Un couple de quinquagénaires m’a précédé devant le rideau métallique de Book-Off. A leurs pieds gisent plusieurs énormes cartons emplis de livres et de cédés à vendre. Lui est nerveux à l’idée que je puisse arriver avant eux au guichet des achats.
Mon sac à dos ne contient pas de livres à vendre. Je le pose derrière le comptoir avant de piocher dans les livres à un euro. Dans mon panier se côtoient Le Vide et le Plein (Carnets du Japon) de Nicolas Bouvier (Hoëbeke), Jours de printemps de Bashô (Publications Orientalises de France), La tristesse durera toujours d’Yves Charnet (La Table Ronde), Premier combat de Jean Moulin (Les Editions de Minuit) et Mémoires des maisons closes de Faubert Bolivar (Le Temps des Cerises). Il est onze heures dix quand j’en ai terminé, tout comme la vendeuse de livres et de cédés que son mari a laissé se débrouiller seule avec le fardeau.
Il pleut quand je sors. Je descends sous terre à Ledru-Rollin, l’une des stations qui hier soir était victime d’un fort orage, et avec les métros Huit et Trois atteins Quatre Septembre.

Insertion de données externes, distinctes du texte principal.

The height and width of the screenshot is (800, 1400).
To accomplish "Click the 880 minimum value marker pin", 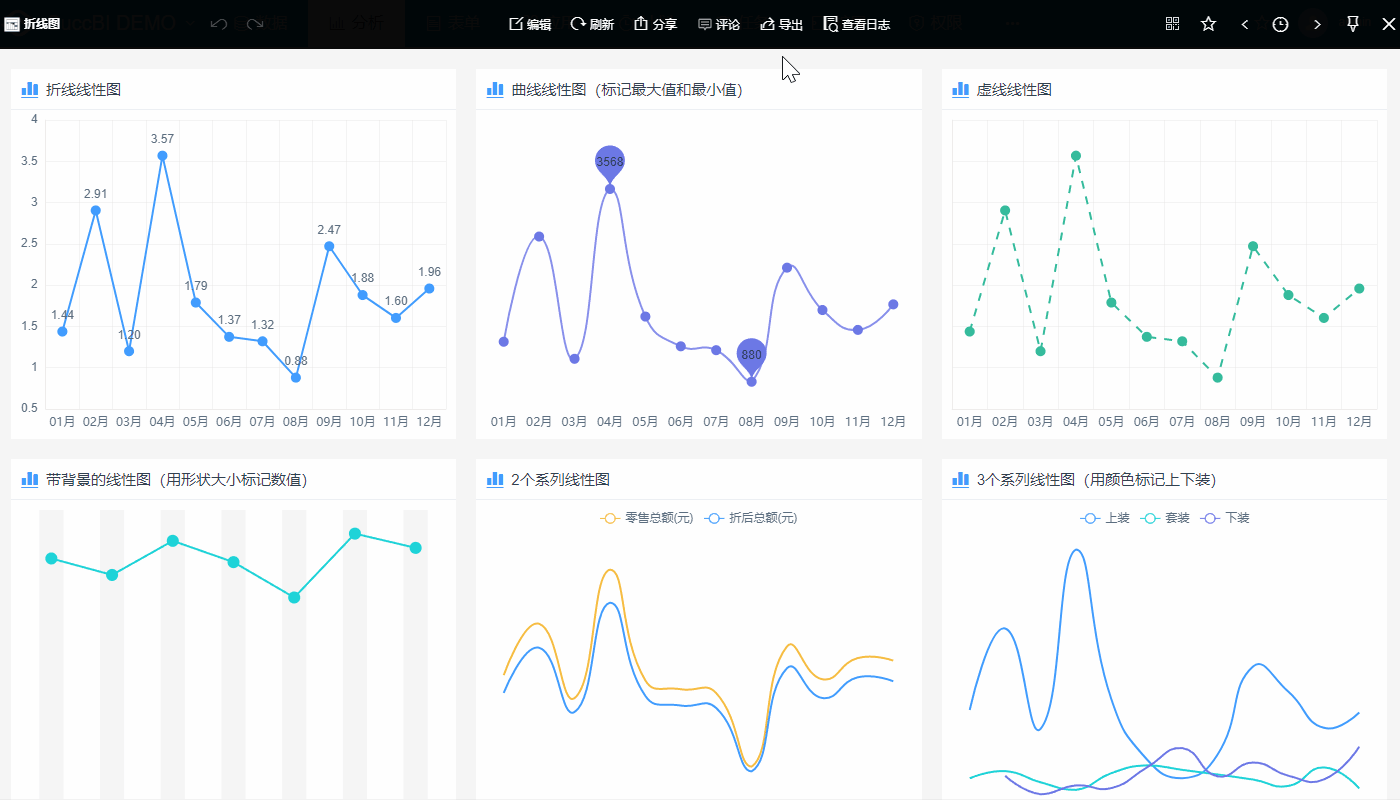I will click(752, 355).
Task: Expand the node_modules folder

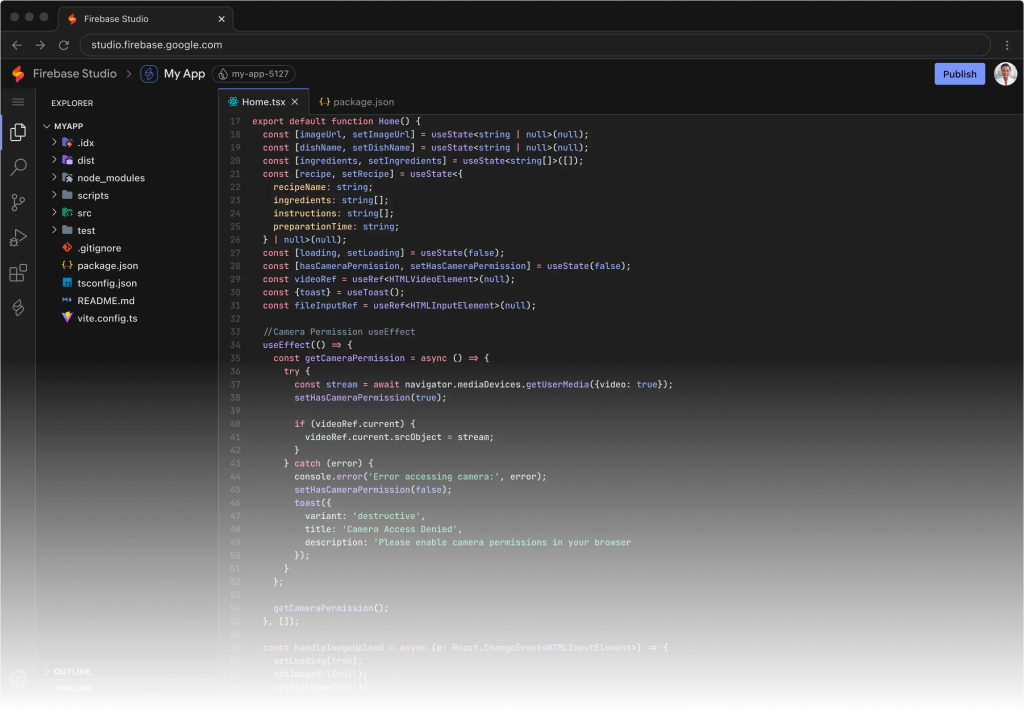Action: 110,178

Il ne pleut pas dans cet arrondissement mais où déjeuner ?
Les brasseries du quartier sont fermées temporairement ou définitivement. Je n’ai pas le goût des restaurants japonais à nouilles et à vapeur qui y pullulent. Faute d’autre choix, j’entre à la crêperie Chez Suzette dont le personnel est international. Je me contente d’une galette quatre fromages accompagnée d’un bol de pommes rissolées, le tout pour onze euros quarante.
Je n’ai que la rue à traverser pour entrer chez Book-Off. Là aussi je pose mon sac à dos derrière le comptoir avant de piocher dans les livres à un euro. Dans mon panier se côtoient Fou d’amour de Wolinski (Le Cherche Midi), Département des Nains de Martin Melkonian (Librairie Séguier), C’est la guerre de Louis Calaferte (Folio) et Horace à la campagne de Xavier Patier (La Petite Vermillon). Ce qui me fait acheter ce dernier, c’est qu’il est signé par l’auteur avec la dédicace suivante : « Pour Laurent, à garder pour toujours ».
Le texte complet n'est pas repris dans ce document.